Records excerpted from a collection
######

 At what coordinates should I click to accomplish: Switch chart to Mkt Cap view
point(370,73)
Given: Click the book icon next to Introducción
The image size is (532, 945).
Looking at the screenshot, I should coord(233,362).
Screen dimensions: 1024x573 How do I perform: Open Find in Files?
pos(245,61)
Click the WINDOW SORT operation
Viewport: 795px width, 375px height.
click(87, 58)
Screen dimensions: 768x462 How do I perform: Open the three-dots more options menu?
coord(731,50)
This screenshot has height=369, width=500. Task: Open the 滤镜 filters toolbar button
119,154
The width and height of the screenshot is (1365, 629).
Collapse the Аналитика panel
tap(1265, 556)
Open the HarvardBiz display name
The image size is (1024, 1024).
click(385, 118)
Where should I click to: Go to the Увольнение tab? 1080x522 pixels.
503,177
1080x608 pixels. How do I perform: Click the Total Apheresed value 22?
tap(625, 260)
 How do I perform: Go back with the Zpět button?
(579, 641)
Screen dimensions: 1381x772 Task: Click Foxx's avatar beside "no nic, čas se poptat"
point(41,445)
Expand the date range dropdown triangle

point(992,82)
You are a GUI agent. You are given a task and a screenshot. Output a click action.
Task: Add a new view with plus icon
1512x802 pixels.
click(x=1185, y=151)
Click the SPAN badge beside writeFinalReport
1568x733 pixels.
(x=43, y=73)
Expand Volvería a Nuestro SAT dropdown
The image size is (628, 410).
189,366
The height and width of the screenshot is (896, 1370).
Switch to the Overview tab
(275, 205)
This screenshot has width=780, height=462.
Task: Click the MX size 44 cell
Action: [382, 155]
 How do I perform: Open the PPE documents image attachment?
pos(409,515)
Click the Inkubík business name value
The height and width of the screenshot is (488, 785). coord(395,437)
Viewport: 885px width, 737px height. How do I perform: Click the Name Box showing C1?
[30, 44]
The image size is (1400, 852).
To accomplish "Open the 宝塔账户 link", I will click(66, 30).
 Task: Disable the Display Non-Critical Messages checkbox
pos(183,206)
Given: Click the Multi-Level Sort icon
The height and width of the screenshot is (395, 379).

######

What is expected:
Go through the records above and count the lines with the word "icon" in them. Answer with the number only.

Solution to this problem:
3